- **Given passage**

- - - - -

A novel way to grow Georgia's economy
Georgia’s universities do much more than produce an educated workforce. Their research programs are also engines of economic growth.
The Georgia Research Alliance makes these engines run faster – and go further.
GRA expands research capacity at universities, then seeds and shapes startup companies around inventions and discoveries. More on how we do that >
GRA's three core programs are not buckets — more like three parts of a continuum:
GRA Eminent Scholars represent the superstar scientists we help universities recruit to our state. Each Scholar occupies an endowed chair, and the university raises private funds to match GRA's investment in the chair. GRA also makes key investments in the labs of these Scholars, so that they're able to attract more Federal and private research dollars (currently around $530 million annually).
The start-up companies that GRA helps to launch out of university labs are the product of scientific invention and discovery. GRA's venture development program seeds these companies with investment at a very early-stage, then provides executive guidance to help give startups the best chance of succeeding in the marketplace.
GRA Venture Fund, LLC is a separate enterprise that provides more investment and guidance for the most promising startups. This unique public-private investment fund is one of the largest venture capital funds in Georgia. Currently, a dozen or so companies are developing in the GRA Venture Fund portfolio.
WHY WE’RE NEEDED
Georgia’s economy grows from:
- Recruiting new companies to our state
- Helping current companies expand
- Propelling the launch of new companies
It’s this third way – launching companies – where GRA fills a crucial gap.
Historically, universities have been an overlooked driver of entrepreneurship, despite having enterprising scientists who push the boundaries of discovery. Talented researchers are typically focused on advancing knowledge and solving problems. By helping universities form companies around inventions, GRA works to move innovation from lab to life.
MORE ON GRA
GRA is an independent nonprofit (501c3) organization that works in partnership with both the University System of Georgia and Georgia’s Department of Economic Development.
Our partner universities include:
- The University of Georgia
- Augusta University
- Emory University
- Clark Atlanta University
- Georgia Institute of Technology
- Georgia State University
- Mercer University
- Morehouse School of Medicine
Our board represents a unique alliance of top leaders from industry, academia and government – all of whom recognize the importance of an entrepreneurial economic development strategy.
GRA’s impact transcends economic growth: The Alliance has played a key role in building a reputation for Georgia as a center of discovery and invention, and GRA has captured several national awards for its impact.
Because of GRA’s investment and involvement, science and technology breakthroughs continue to emerge from Georgia’s universities.
HOW WE GOT HERE
GRA’s beginnings can be traced west to Austin, Texas.

- - - - -

- **Problem A**
List every partner university named on the Georgia Research Alliance page.
- **Problem B**
Reproduce the Georgia Research Alliance page from "GRA Venture Fund, LLC" to "lab to life.".
- **Problem C**
Extend the Georgia Research Alliance page beyond its final sentence.
The rows come from a separate source unrelated to the Georgia Research Alliance page.

- - - - -

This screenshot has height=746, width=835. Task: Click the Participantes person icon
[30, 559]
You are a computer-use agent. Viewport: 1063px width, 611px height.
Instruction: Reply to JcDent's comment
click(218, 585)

- - - - -

- **Response A**
The University of Georgia
Augusta University
Emory University
Clark Atlanta University
Georgia Institute of Technology
Georgia State University
Mercer University
Morehouse School of Medicine

- **Response B**
GRA Venture Fund, LLC is a separate enterprise that provides more investment and guidance for the most promising startups. This unique public-private investment fund is one of the largest venture capital funds in Georgia. Currently, a dozen or so companies are developing in the GRA Venture Fund portfolio.
WHY WE’RE NEEDED
Georgia’s economy grows from:
- Recruiting new companies to our state
- Helping current companies expand
- Propelling the launch of new companies
It’s this third way – launching companies – where GRA fills a crucial gap.
Historically, universities have been an overlooked driver of entrepreneurship, despite having enterprising scientists who push the boundaries of discovery. Talented researchers are typically focused on advancing knowledge and solving problems. By helping universities form companies around inventions, GRA works to move innovation from lab to life.

- **Response C**
In 1983, the State of Georgia failed to win a headquarters bid for a large industry consortium seeking a place to develop the next generation of semiconductor technology. The consortium – Microelectronics Computer and Technology Corporation – was located in Austin, where it jump-started the city’s fledgling tech industry and established a high-tech hub.
The critical factor in Austin’s win was a public-private partnership that combined government resources and private sector energy and creativity. Georgia quickly realized the benefits of having a privately run technology alliance that could leverage state dollars to expand university research capacity.
In 1990, a group of Georgia leaders established the nonprofit Georgia Research Alliance to help business, research universities and state government collaborate to build a technology-driven economy fueled by breakthrough university research. The late Lawrence L. Gellerstedt, Jr. – who had chaired the Georgia Research Consortium, the state’s 1980s-era attempt at a technology authority – was named chair of GRA.
The plan was to attract some of the world’s most brilliant scientists to establish new programs of research and development at affiliated Georgia research universities. The focus would be in areas with the most potential for generating new companies and creating new science and technology jobs.
The cadre of scientists, named GRA Eminent Scholars®, would:
- compete successfully for a larger share of federal and foundation research funds
- attract other talented scientists and graduate students to Georgia
- foster new companies and create relationships with industry to commercialize technologies developed through research
Today, GRA is an internationally acclaimed model for unifying business, research universities, and state government to create and sustain a vibrant, technology-rich economy for the state.
One of GRA’s most important accomplishments has been unifying the state’s research institutions to foster cross-university research, which is often critical when competing for federal research funding. Presidents of each university sit on GRA’s board, along with prominent leaders in government and industry.